Regular readers of Mac Gems know that I spend a lot of time working with text—and that I’m always looking for ways to clean up that text. For the ultimate in text cleaning, my tool of choice is Unmarked Software’s textSOAP, which I covered back in December of 2004, but sometimes I just need to strip the formatting from text—remove its fancy fonts and styles. Based on the feedback I’ve received from readers, I’m not alone. It seems it’s fairly common for people to copy text from a Web page, e-mail message, or document, and then have to reformat it once it’s pasted into the target document.
In July 2004, I showed you Plain Clip, an application that, when launched, strips the formatting of text on the Clipboard. It’s a handy utility that I’ve used regularly over the past year and a half. However, I recently discovered Pozytron’s free PlaintextPaste 0.2 ( ). Instead of requiring you to launch a separate application to strip formatting from text, PlaintextPaste actually modifies the Edit menu of Cocoa applications to include a number of new and useful items:
- Paste Plain Text: Pastes the contents of the Clipboard as plain text, stripping all formatting.
- Copy Plain Text: Copies highlighted text, unformatted, to the Clipboard, never bothering to grab text styles in the first place.
- Paste as 7-Bit ASCII: Pastes the contents of the Clipboard as 7-bit ASCII, stripping all “high ASCII” characters (and, if possible, replacing them wth their closest 7-bit ASCII equivalents).
- Swap Selection with Clipboard: Swaps highlighted text with the contents of the Clipboard—in other words, this feature replaces highlighted text with the Clipboard’s contents and then places the text that was replaced onto the Clipboard. (If no text is selected, it pastes the Clipboard contents and then clears the Clipboard afterwards.)
- Special Characters: Choosing this item displays OS X’s Character Palette—useful if another third-party add-on has disabled it unintentionally. (If you end up seeing two Special Characters items, you can turn one off via PlaintextPaste’s preferences.)

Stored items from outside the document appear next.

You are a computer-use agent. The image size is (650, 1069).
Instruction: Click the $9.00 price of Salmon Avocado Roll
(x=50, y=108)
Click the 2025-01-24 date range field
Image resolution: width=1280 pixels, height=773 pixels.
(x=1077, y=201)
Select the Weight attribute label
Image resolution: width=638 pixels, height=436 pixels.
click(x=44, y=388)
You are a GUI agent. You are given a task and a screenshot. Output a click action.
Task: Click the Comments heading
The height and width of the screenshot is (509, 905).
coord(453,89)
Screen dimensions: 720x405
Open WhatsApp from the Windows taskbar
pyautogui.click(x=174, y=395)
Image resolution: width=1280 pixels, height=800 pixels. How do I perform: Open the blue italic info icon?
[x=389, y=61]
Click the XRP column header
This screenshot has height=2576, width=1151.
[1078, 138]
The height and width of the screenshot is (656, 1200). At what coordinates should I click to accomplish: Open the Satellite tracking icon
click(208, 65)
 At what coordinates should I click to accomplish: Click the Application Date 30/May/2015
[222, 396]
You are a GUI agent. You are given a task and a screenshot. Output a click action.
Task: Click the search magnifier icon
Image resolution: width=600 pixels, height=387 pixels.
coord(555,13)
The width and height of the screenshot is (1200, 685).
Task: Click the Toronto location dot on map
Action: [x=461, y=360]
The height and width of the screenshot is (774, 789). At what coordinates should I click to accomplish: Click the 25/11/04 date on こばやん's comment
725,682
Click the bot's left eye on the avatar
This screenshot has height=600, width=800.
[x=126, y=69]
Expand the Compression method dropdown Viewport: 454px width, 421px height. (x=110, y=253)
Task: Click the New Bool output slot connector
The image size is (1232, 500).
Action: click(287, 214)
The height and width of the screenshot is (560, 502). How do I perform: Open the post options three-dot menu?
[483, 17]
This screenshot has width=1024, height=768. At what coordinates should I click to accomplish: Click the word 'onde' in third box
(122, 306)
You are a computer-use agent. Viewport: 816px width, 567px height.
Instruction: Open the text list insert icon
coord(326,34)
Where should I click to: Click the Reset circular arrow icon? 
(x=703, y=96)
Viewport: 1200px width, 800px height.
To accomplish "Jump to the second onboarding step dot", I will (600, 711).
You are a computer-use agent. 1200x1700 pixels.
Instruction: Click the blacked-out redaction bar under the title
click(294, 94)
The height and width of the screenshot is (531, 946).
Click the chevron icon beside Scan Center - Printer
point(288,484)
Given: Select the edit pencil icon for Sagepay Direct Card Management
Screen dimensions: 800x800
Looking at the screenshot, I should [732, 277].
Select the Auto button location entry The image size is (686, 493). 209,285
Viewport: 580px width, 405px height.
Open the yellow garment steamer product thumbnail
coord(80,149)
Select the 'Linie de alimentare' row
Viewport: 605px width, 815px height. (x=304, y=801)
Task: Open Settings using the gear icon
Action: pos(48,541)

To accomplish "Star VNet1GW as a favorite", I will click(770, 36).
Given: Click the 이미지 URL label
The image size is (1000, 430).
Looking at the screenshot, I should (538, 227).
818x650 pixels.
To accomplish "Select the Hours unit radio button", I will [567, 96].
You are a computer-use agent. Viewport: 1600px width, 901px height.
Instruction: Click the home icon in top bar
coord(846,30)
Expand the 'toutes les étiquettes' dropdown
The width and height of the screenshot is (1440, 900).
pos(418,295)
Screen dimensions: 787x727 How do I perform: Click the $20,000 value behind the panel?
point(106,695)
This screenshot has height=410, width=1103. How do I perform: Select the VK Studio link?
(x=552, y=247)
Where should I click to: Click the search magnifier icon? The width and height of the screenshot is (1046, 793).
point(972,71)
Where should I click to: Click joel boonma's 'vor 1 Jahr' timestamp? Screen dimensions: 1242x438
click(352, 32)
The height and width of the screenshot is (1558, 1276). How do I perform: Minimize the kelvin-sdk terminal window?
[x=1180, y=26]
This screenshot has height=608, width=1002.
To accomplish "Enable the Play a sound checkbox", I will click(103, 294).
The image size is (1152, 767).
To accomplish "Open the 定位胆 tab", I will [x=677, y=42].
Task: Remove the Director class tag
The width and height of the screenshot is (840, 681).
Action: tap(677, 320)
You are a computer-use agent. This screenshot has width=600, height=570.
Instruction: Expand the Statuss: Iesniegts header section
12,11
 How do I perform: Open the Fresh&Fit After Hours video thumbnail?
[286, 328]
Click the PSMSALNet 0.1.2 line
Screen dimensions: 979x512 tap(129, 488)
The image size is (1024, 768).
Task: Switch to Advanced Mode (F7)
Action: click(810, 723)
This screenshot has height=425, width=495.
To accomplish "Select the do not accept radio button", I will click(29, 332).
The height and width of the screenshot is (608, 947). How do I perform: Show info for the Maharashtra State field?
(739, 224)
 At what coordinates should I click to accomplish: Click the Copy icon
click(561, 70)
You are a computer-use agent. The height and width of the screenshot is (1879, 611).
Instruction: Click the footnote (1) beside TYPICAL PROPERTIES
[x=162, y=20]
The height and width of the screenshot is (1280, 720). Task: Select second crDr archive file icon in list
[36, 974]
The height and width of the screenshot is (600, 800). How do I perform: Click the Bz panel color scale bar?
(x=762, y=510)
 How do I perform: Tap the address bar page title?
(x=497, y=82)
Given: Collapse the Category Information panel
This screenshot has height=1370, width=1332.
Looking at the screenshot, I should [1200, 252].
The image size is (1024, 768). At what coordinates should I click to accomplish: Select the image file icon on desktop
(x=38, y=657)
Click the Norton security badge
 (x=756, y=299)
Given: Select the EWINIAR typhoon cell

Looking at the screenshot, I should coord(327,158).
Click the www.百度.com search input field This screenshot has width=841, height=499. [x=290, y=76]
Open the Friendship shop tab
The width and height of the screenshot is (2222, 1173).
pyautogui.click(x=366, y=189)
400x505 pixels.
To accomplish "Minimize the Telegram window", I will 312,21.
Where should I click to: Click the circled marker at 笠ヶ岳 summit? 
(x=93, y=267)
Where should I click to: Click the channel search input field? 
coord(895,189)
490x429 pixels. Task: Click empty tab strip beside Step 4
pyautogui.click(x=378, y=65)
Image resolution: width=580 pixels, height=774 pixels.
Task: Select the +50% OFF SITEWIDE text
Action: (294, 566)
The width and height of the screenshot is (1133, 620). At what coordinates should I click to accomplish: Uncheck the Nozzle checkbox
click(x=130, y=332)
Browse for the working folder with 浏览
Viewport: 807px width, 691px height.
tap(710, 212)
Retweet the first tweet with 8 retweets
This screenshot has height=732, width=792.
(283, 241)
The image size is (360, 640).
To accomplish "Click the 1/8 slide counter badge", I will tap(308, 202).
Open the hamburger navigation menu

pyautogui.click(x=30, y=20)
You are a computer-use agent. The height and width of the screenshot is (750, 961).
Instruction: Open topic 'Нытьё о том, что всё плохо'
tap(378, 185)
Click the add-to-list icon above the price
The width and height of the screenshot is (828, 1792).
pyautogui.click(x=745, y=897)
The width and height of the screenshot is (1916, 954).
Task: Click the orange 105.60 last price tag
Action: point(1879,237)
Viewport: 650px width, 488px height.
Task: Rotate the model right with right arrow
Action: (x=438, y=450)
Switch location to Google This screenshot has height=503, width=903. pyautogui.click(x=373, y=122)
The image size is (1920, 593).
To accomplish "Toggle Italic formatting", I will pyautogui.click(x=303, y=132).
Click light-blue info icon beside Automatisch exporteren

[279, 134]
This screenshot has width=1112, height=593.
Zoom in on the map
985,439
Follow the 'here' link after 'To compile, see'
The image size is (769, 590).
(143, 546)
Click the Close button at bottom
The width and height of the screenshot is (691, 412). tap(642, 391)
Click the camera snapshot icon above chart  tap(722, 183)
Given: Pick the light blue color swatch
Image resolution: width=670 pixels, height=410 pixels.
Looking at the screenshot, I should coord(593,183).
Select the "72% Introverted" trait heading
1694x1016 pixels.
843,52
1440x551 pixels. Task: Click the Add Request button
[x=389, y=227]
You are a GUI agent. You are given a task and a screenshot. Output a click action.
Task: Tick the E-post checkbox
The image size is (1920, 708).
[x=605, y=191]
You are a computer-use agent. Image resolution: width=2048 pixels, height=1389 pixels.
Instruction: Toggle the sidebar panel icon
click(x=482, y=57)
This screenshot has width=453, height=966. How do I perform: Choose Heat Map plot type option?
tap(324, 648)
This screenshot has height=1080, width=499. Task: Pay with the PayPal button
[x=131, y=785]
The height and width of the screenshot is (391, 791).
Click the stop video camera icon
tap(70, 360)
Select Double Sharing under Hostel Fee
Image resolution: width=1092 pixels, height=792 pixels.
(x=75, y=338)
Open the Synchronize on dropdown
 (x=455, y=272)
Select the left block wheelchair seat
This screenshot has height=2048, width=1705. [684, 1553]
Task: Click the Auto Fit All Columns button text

Because these are actual menu items, you can use Mac OS X’s keyboard shortcut feature (in the Keyboard pane of System Preferences) to assign your own keyboard shortcuts. For example, you could assign Control-Shift-V to the new Paste Plain Text item.
Via PlaintextPaste’s preferences (in the SparkPlug pane of System Preferences—PlaintextPaste is a plug-in for the Spark InputManager), you can choose which of the above menu items appear, as well as whether they appear in the main Edit menu or in a submenu. In case of a conflict, you can also prevent the menu items from appearing at all in particular applications.
The biggest disadvantage of PlaintextPaste is that because of the way it modifies the Edit menu, its menu items appear only in Cocoa applications, such as Mail, TextEdit, OmniOutliner, Mellel, and Nisus Writer Express; Microsoft Word, BBEdit, and other non-Cocoa word processors and text editors are out of luck. In this respect, Plain Clip is more versatile—since it’s a separate application, it works with all applications. But if you spend most of your text time in Cocoa applications, PlaintextPaste is more convenient and provides more options.
PlaintextPaste is compatible with Mac OS X 10.3 (Panther) and later.